To make popcorn soup you’re going to need a load of corn kernels. Failing this, just buy a load of ready popped popcorn at your nearest shop. You’ll also need around a litre of stock, such as beef or chicken, 200g of butter, 20g of salt, 100g of sugar, a pint of double cream, extra virgin olive oil, a can of whipped cream, artificial sweeteners, and a jar of money.
What you want to do is get all that lot and stuff into a pan (pop the corn prior to this if you’ve gone and put the effort in and bought the corn bits). If you’ve got a bag of popcorn, add the stock first and then tip in the popcorn. Put onto maximum heat and froth the living daylights out of the thing until the popcorn goes incredibly soggy (like Cornflakes after inserting milk) and bulks up the stock something horrible.

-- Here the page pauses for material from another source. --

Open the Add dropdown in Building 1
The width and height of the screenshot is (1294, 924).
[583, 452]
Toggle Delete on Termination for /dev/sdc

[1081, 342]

At this stage add 200ml of extra virgin olive oil and the sugar, butter, salt, and double cream. Leave on full heating power and place a lid onto the pan, allowing the concoction to bubble and froth wildly inside. Don’t be alarmed if this becomes alarming, or if it begins spilling out onto your hob surface, this is physics at work. It’s perfectly natural!
What the Actual Fudge?
As always with Professional Moron, this may seem to push the boundaries of morality. Never fear! We have your best health interested at heart. After 10 minutes of manic cooking take the soup off the hob and dish it out into bowls. You know the old maxim – leave to cool for several minutes? Ignore that! It’s best to get stuck in pronto!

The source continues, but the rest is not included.